You have both I and dI/dt in this equation. What kind of equation does that make it?
 
  • #7
What do you mean?

d/di(RI) = R
d/di(L(di/dt)) = LI
 
  • #8
differential equation
 
  • #9
reising1 said:
What do you mean?

d/di(RI) = R
d/di(L(di/dt)) = LI

Taking a derivative of a derivative doesn't make the derivative do away.
 
  • #10
reising1 said:
differential equation

Yes!
 

What is a single-loop circuit?

A single-loop circuit is a circuit that has only one path for the electric current to flow. It typically consists of a power source, a resistor, and a capacitor connected in a loop.

How do I calculate the current in a single-loop circuit?

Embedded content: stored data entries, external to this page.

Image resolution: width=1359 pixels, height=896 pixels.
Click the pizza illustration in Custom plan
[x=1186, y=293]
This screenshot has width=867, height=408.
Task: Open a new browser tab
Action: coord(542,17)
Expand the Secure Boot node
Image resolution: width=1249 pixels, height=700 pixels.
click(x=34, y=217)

To calculate the current in a single-loop circuit, you can use Ohm's Law (I=V/R) to calculate the current through the resistor, and use the equation I=C*dV/dt to calculate the current through the capacitor. Then, add these two currents together to get the total current in the circuit.

What is the role of a resistor in a single-loop circuit?

A resistor is used to limit the flow of electric current in a circuit. It helps to control the amount of current that flows through the circuit and prevents damage to components.

How does a capacitor affect the current in a single-loop circuit?

A capacitor stores electric charge and can affect the current in a single-loop circuit by either allowing or blocking the flow of current, depending on the frequency and voltage of the current.

Can I use the same formula to calculate the current in any single-loop circuit?

Yes, the same formula can be used to calculate the current in any single-loop circuit, as long as the circuit consists of a power source, a resistor, and a capacitor connected in a loop.